### What is needed
Return each entry precisely as it appears below.
Records: Begin
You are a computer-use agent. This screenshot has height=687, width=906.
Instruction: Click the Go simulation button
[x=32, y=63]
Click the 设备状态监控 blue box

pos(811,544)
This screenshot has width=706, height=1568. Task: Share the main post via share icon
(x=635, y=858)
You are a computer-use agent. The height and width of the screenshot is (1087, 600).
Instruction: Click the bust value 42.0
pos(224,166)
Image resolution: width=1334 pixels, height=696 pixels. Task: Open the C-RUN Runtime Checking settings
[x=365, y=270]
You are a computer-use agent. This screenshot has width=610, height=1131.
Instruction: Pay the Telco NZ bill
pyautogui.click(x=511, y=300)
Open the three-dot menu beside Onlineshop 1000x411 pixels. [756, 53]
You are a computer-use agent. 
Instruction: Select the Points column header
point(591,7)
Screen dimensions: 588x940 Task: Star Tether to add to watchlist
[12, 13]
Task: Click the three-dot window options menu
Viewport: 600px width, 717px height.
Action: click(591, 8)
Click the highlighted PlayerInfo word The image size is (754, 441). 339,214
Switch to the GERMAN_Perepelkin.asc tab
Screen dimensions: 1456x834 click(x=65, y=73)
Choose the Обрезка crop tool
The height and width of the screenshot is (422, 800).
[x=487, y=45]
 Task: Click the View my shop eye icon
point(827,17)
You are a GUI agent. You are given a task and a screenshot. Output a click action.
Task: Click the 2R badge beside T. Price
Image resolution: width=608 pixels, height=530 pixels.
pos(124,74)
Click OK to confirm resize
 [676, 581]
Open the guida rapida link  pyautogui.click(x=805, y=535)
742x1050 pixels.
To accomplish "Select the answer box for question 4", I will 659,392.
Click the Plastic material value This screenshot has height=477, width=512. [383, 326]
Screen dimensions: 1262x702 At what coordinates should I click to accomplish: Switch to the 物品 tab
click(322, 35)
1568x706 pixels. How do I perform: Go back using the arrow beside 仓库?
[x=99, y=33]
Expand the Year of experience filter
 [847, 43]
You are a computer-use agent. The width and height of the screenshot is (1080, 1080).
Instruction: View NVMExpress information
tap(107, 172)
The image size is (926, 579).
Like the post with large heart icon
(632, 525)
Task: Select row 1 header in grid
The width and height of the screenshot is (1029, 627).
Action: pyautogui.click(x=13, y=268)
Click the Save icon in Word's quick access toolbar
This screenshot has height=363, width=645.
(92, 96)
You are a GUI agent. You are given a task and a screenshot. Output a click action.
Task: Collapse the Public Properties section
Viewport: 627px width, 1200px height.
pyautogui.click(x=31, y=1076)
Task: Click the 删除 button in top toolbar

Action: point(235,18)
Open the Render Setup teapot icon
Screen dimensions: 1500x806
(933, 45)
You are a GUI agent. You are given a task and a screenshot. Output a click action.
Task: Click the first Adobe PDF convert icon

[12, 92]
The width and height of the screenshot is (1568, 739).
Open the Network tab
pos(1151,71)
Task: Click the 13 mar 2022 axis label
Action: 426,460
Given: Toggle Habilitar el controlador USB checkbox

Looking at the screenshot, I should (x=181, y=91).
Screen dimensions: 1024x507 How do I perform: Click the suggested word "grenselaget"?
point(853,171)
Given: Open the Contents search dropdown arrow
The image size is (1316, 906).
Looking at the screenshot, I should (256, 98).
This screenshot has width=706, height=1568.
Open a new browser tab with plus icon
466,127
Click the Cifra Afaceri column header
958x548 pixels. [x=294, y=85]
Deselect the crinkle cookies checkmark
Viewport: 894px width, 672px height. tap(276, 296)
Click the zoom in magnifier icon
Records: End
### Written solution
You are a computer-use agent. This screenshot has height=687, width=906.
Instruction: Click the Go simulation button
[x=32, y=63]
Click the 设备状态监控 blue box

pos(811,544)
This screenshot has width=706, height=1568. Task: Share the main post via share icon
(x=635, y=858)
You are a computer-use agent. The height and width of the screenshot is (1087, 600).
Instruction: Click the bust value 42.0
pos(224,166)
Image resolution: width=1334 pixels, height=696 pixels. Task: Open the C-RUN Runtime Checking settings
[x=365, y=270]
You are a computer-use agent. This screenshot has width=610, height=1131.
Instruction: Pay the Telco NZ bill
pyautogui.click(x=511, y=300)
Open the three-dot menu beside Onlineshop 1000x411 pixels. [756, 53]
You are a computer-use agent. 
Instruction: Select the Points column header
point(591,7)
Screen dimensions: 588x940 Task: Star Tether to add to watchlist
[12, 13]
Task: Click the three-dot window options menu
Viewport: 600px width, 717px height.
Action: click(591, 8)
Click the highlighted PlayerInfo word The image size is (754, 441). 339,214
Switch to the GERMAN_Perepelkin.asc tab
Screen dimensions: 1456x834 click(x=65, y=73)
Choose the Обрезка crop tool
The height and width of the screenshot is (422, 800).
[x=487, y=45]
 Task: Click the View my shop eye icon
point(827,17)
You are a GUI agent. You are given a task and a screenshot. Output a click action.
Task: Click the 2R badge beside T. Price
Image resolution: width=608 pixels, height=530 pixels.
pos(124,74)
Click OK to confirm resize
 [676, 581]
Open the guida rapida link  pyautogui.click(x=805, y=535)
742x1050 pixels.
To accomplish "Select the answer box for question 4", I will 659,392.
Click the Plastic material value This screenshot has height=477, width=512. [383, 326]
Screen dimensions: 1262x702 At what coordinates should I click to accomplish: Switch to the 物品 tab
click(322, 35)
1568x706 pixels. How do I perform: Go back using the arrow beside 仓库?
[x=99, y=33]
Expand the Year of experience filter
 [847, 43]
You are a computer-use agent. The width and height of the screenshot is (1080, 1080).
Instruction: View NVMExpress information
tap(107, 172)
The image size is (926, 579).
Like the post with large heart icon
(632, 525)
Task: Select row 1 header in grid
The width and height of the screenshot is (1029, 627).
Action: pyautogui.click(x=13, y=268)
Click the Save icon in Word's quick access toolbar
This screenshot has height=363, width=645.
(92, 96)
You are a GUI agent. You are given a task and a screenshot. Output a click action.
Task: Collapse the Public Properties section
Viewport: 627px width, 1200px height.
pyautogui.click(x=31, y=1076)
Task: Click the 删除 button in top toolbar

Action: point(235,18)
Open the Render Setup teapot icon
Screen dimensions: 1500x806
(933, 45)
You are a GUI agent. You are given a task and a screenshot. Output a click action.
Task: Click the first Adobe PDF convert icon

[12, 92]
The width and height of the screenshot is (1568, 739).
Open the Network tab
pos(1151,71)
Task: Click the 13 mar 2022 axis label
Action: 426,460
Given: Toggle Habilitar el controlador USB checkbox

Looking at the screenshot, I should (x=181, y=91).
Screen dimensions: 1024x507 How do I perform: Click the suggested word "grenselaget"?
point(853,171)
Given: Open the Contents search dropdown arrow
The image size is (1316, 906).
Looking at the screenshot, I should (256, 98).
This screenshot has width=706, height=1568.
Open a new browser tab with plus icon
466,127
Click the Cifra Afaceri column header
958x548 pixels. [x=294, y=85]
Deselect the crinkle cookies checkmark
Viewport: 894px width, 672px height. tap(276, 296)
Click the zoom in magnifier icon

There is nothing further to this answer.